-- Dataset records follows --

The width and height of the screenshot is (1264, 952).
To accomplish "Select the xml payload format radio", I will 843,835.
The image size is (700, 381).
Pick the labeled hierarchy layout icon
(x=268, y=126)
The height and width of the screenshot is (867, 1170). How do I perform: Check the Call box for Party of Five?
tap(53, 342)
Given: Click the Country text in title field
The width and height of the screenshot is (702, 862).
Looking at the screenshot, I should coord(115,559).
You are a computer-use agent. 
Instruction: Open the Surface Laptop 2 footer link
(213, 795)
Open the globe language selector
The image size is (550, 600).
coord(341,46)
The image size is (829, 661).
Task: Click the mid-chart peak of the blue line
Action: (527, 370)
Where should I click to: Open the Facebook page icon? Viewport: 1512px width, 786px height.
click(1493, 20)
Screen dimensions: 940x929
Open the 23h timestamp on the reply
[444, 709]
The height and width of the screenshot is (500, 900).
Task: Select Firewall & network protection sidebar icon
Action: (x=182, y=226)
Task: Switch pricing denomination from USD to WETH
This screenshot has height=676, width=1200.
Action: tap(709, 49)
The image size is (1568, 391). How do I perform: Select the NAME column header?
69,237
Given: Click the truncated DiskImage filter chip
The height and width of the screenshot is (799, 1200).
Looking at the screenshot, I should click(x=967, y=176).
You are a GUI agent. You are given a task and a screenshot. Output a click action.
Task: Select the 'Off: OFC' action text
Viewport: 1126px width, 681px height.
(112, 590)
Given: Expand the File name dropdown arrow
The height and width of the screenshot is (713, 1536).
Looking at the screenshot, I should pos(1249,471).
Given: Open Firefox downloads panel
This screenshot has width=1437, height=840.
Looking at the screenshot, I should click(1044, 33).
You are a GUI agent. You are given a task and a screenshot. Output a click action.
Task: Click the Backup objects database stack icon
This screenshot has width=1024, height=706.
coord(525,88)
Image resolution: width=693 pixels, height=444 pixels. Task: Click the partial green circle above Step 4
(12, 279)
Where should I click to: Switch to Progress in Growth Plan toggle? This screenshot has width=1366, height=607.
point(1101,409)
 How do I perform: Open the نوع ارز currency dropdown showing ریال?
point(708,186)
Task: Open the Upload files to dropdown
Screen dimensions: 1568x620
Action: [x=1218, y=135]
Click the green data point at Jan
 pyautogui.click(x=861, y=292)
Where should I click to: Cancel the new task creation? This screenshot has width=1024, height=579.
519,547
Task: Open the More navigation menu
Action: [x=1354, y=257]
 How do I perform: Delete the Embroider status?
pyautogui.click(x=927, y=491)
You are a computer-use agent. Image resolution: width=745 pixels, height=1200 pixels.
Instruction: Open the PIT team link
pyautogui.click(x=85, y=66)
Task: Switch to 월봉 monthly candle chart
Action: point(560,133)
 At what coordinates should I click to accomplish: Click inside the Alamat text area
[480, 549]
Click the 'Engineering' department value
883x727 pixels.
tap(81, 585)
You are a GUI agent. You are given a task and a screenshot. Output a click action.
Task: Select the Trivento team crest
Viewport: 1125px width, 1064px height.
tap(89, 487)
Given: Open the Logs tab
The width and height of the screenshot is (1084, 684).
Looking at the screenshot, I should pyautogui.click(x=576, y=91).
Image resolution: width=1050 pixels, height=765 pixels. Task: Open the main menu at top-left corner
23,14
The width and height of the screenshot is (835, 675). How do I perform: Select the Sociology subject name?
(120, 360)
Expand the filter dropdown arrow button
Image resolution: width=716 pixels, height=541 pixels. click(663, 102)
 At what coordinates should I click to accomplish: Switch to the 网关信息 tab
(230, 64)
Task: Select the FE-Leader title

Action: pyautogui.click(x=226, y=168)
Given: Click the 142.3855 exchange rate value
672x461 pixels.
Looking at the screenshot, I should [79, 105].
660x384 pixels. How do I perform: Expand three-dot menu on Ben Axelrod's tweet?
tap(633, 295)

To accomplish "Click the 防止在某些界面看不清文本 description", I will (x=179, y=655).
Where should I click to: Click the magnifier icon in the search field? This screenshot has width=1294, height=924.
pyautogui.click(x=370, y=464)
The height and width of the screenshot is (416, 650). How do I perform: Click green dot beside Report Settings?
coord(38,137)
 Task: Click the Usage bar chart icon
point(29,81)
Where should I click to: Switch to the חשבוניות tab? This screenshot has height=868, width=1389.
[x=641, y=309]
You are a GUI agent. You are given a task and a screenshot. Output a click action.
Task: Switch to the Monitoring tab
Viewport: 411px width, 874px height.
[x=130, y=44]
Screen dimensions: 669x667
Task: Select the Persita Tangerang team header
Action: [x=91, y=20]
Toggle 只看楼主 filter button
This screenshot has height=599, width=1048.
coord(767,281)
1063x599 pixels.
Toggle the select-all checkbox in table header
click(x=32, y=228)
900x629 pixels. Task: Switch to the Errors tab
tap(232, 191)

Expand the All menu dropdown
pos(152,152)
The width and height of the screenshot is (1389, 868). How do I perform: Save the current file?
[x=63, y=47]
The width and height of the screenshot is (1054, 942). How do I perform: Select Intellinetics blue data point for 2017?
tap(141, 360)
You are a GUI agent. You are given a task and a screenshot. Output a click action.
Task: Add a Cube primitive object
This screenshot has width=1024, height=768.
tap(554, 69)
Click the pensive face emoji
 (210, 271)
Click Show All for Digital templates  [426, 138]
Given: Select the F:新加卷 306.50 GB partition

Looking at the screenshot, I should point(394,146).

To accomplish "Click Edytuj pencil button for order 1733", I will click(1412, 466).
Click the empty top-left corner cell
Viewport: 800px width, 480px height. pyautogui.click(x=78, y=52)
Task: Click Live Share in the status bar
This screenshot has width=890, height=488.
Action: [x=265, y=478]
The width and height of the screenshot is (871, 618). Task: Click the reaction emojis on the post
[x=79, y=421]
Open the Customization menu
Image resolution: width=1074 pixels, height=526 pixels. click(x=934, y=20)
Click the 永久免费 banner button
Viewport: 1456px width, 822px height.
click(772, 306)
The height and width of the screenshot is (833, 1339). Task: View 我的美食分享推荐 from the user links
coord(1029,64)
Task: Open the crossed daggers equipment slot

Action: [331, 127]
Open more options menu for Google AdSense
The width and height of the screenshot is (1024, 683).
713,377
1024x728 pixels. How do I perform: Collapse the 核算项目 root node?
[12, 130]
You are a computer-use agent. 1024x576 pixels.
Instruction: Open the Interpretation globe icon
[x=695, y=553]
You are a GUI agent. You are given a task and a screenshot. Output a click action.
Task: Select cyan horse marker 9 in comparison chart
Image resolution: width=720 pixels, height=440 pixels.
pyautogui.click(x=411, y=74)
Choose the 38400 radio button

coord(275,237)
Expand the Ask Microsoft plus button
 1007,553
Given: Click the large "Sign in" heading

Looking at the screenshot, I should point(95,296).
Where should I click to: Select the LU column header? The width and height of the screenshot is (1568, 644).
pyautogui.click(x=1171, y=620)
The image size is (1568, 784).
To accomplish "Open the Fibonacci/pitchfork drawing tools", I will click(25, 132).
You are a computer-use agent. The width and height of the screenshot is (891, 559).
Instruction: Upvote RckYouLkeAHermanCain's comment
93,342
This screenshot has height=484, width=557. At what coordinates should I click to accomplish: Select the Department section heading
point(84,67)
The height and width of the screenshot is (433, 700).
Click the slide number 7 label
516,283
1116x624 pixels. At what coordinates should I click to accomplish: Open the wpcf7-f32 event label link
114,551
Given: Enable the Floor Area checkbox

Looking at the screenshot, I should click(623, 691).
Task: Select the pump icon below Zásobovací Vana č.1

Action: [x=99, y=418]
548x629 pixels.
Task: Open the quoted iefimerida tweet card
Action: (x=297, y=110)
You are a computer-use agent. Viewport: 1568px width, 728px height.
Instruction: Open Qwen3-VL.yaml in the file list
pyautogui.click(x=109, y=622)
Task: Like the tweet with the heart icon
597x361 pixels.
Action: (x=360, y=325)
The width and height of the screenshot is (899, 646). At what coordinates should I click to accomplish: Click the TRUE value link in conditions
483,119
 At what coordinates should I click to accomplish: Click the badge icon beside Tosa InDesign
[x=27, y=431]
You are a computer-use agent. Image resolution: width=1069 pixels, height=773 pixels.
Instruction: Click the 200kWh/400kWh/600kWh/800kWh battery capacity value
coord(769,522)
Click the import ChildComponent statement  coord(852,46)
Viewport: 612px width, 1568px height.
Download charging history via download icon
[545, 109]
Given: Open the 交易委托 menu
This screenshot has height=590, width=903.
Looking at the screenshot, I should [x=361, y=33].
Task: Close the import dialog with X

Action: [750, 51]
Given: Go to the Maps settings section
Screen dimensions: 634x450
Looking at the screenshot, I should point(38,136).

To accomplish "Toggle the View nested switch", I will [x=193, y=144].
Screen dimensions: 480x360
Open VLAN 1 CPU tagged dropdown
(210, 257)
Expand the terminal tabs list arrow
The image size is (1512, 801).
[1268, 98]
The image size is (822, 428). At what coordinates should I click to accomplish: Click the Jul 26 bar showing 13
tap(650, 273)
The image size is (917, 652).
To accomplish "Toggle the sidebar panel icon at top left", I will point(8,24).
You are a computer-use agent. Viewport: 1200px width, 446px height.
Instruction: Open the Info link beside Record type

-- Dataset records concluded --

Work instructions: Nothing should be returned except the lines from the one containing "597x361 pixels." through the last line of the data, each restated word for word.

Answer box:
597x361 pixels.
Action: (x=360, y=325)
The width and height of the screenshot is (899, 646). At what coordinates should I click to accomplish: Click the TRUE value link in conditions
483,119
 At what coordinates should I click to accomplish: Click the badge icon beside Tosa InDesign
[x=27, y=431]
You are a computer-use agent. Image resolution: width=1069 pixels, height=773 pixels.
Instruction: Click the 200kWh/400kWh/600kWh/800kWh battery capacity value
coord(769,522)
Click the import ChildComponent statement  coord(852,46)
Viewport: 612px width, 1568px height.
Download charging history via download icon
[545, 109]
Given: Open the 交易委托 menu
This screenshot has height=590, width=903.
Looking at the screenshot, I should [x=361, y=33].
Task: Close the import dialog with X

Action: [750, 51]
Given: Go to the Maps settings section
Screen dimensions: 634x450
Looking at the screenshot, I should point(38,136).

To accomplish "Toggle the View nested switch", I will [x=193, y=144].
Screen dimensions: 480x360
Open VLAN 1 CPU tagged dropdown
(210, 257)
Expand the terminal tabs list arrow
The image size is (1512, 801).
[1268, 98]
The image size is (822, 428). At what coordinates should I click to accomplish: Click the Jul 26 bar showing 13
tap(650, 273)
The image size is (917, 652).
To accomplish "Toggle the sidebar panel icon at top left", I will point(8,24).
You are a computer-use agent. Viewport: 1200px width, 446px height.
Instruction: Open the Info link beside Record type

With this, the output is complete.